The time for discussing the practicability of bringing electric power from Niagara Falls to Buffalo has gone by. Electrical science has settled the question completely. It has been demonstrated beyond all question that electric power can be transmitted long distances without material loss.
A number of the greatest capitalists, and shrewdest investors in the United States, are financially interested in the tunnel scheme. Before they put up their money they satisfied themselves not only that the power could be produced, but that it could be sold.
They looked at Buffalo, 22 miles away, and saw a city of nearly 300,000 inhabitants, spread over a large territory, with ample opportunity for territorial growth beyond the present limits, a city in which 3,000 new houses were built in the year 1891, and in which nearly one hundred million dollars is invested in industrial enterprises. They saw a city into which 26 lines of railroad enter, representing a total trackage of about 25,000 miles, and including the great trunk lines leading east, west, north and south, tapping all the rich raw-material storehouses of the continent at all points. They saw that Buffalo had extraordinary facilities for the distribution of manufactures by rail, facilities created by the hand of industry, and they saw too nature’s grand gift in the great chain of lakes, coupled to another gift of industry, the Erie canal, giving us a water route to the Atlantic seaboard.

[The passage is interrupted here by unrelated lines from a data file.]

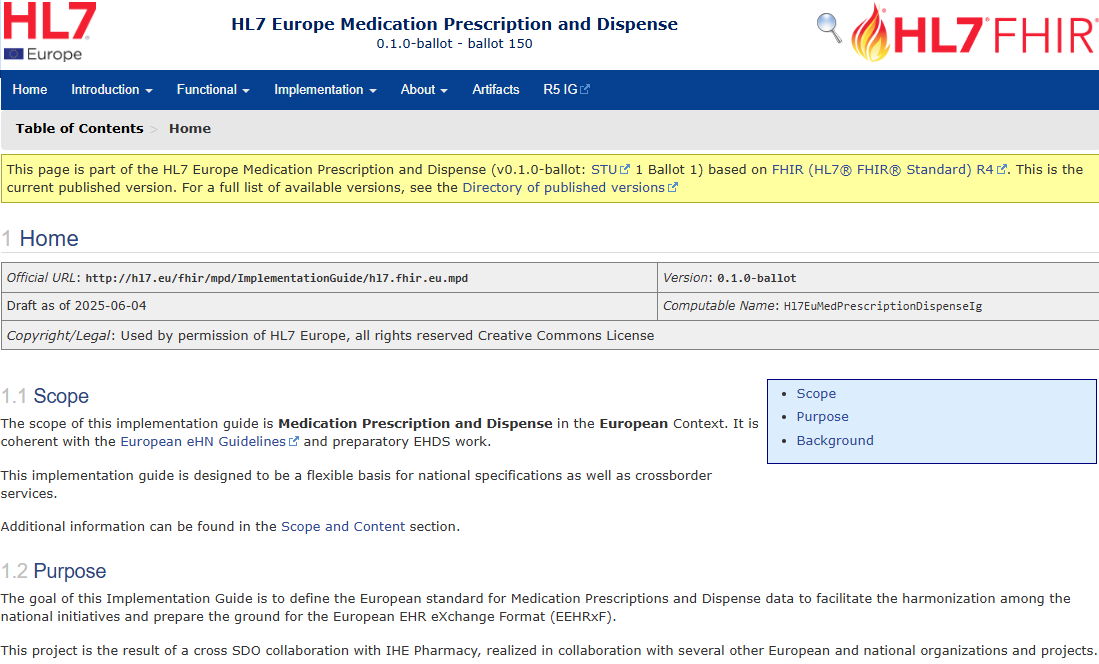
Task: Click external link icon after STU
Action: tap(625, 170)
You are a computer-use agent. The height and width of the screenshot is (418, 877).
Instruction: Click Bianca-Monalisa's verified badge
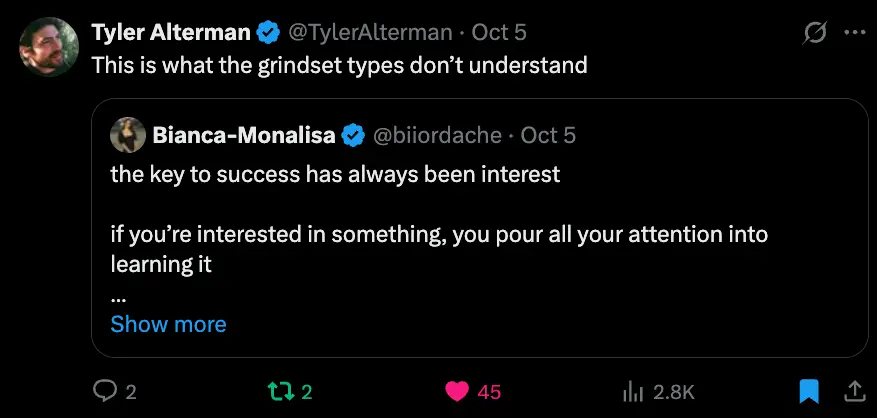(354, 134)
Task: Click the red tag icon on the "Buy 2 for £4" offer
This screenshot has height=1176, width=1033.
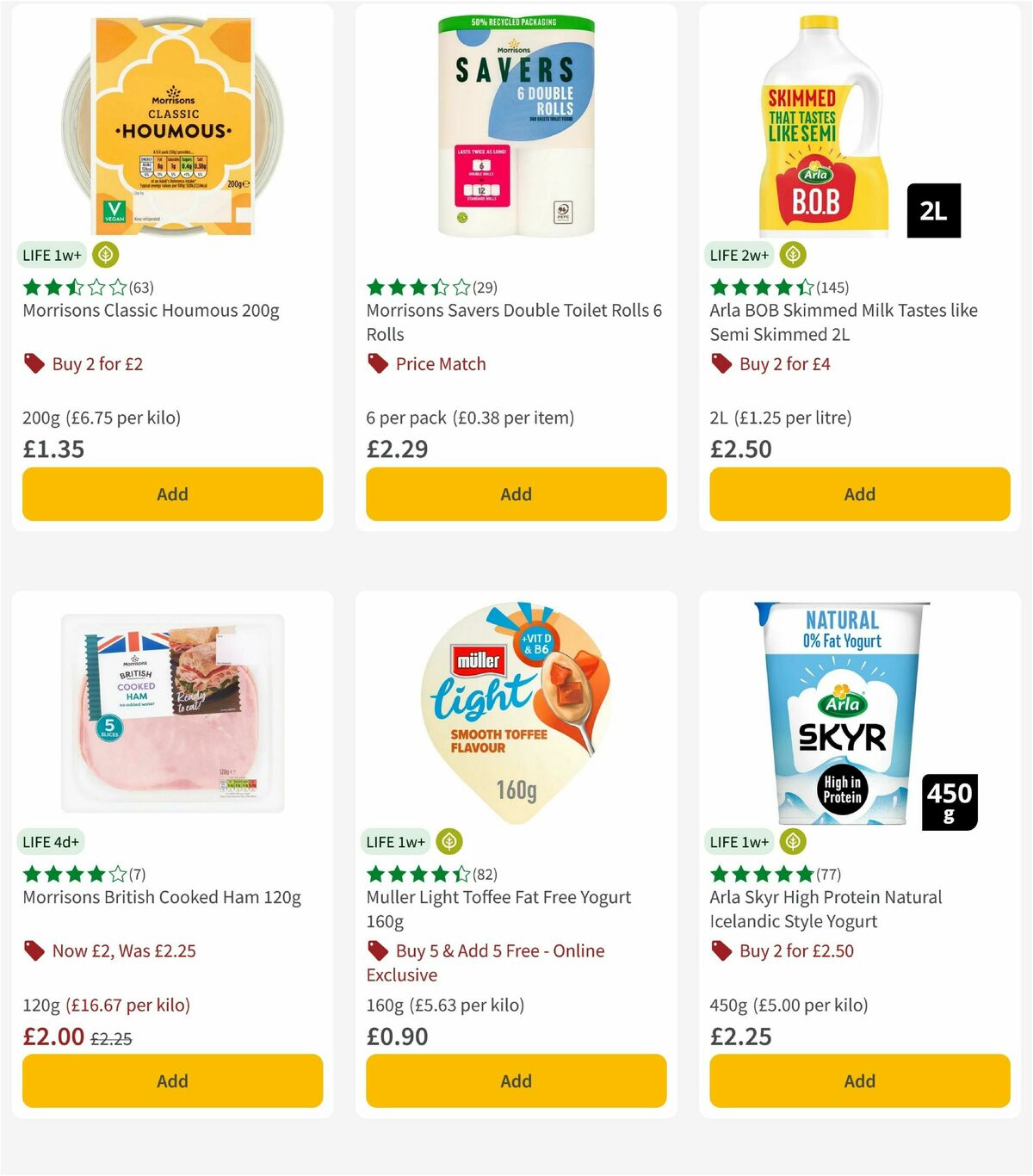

These men saw that here was the place where electric power could be disposed of in enormous quantities. They knew that they could send it here almost as cheaply as they could distribute it in the immediate vicinity of its point of production, and they saw the mighty certainties in a combination of unlimited cheap power for manufacturing and extraordinary shipping facilities. They knew that a market for their electrical product was forever assured, and they planted their millions in the earth and rock of Niagara. Better investment was never made.
Read the names of some of the great financiers engaged in this enterprise: William K. Vanderbilt, Chauncey M. Depew, Drexel, Morgan & Co., August Belmont, Brown Bros. & Co., Isaac N. Seligman, Winslow, Lamer & Co., Morris K. Jessup and others famous in the financial world.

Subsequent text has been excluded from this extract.